Task to carry out | Render as a numbered list, leaving out blank lines, the lines from the line containing "The width and" up to and including the line containing "[x=1080, y=237]".

Data for this exercise |

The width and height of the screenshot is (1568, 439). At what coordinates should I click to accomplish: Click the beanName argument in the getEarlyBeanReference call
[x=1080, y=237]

--

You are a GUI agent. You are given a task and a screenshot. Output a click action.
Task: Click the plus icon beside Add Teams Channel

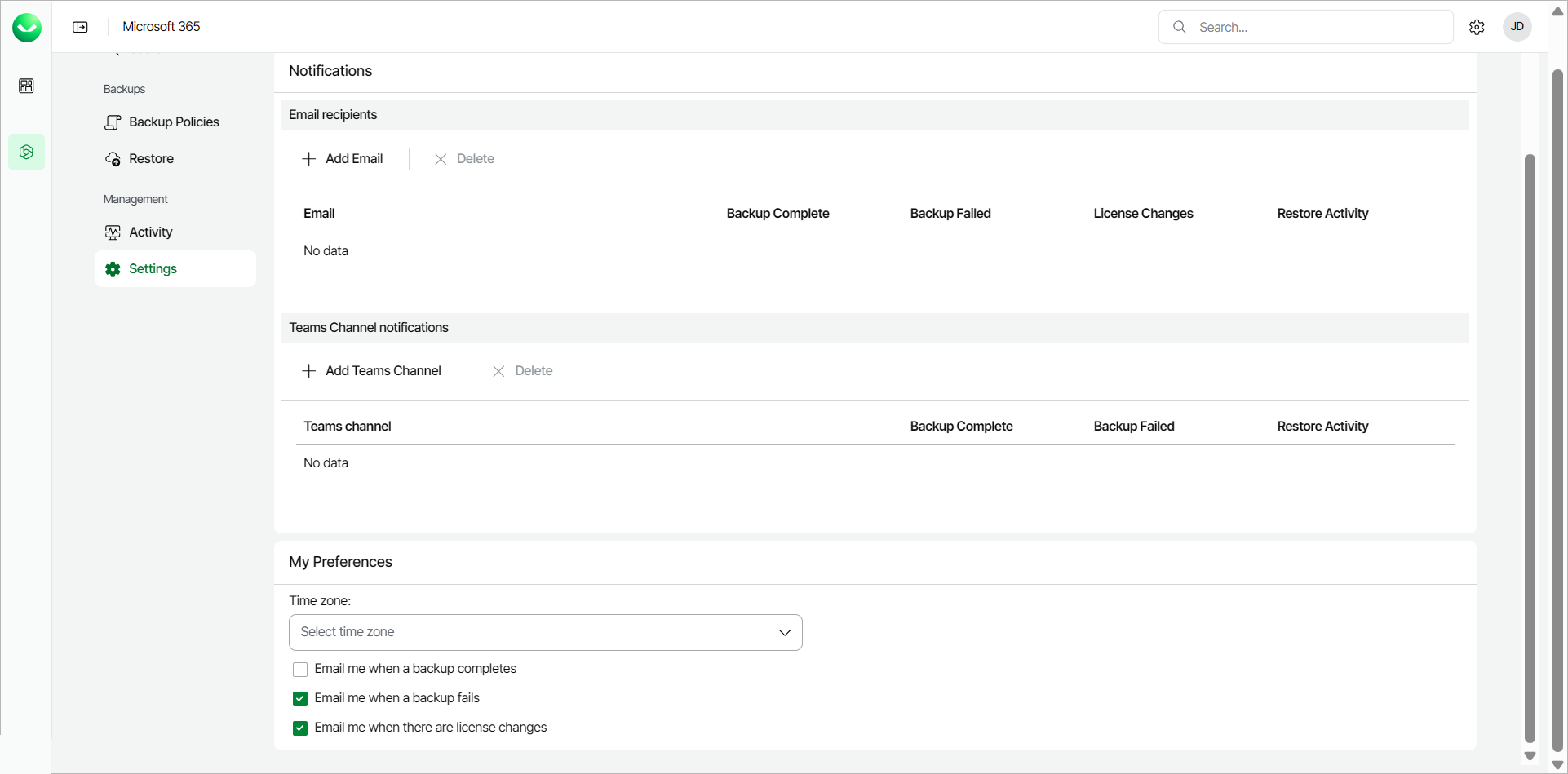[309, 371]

Solution to this exercise |
1. The width and height of the screenshot is (1568, 439). At what coordinates should I click to accomplish: Click the beanName argument in the getEarlyBeanReference call
2. [x=1080, y=237]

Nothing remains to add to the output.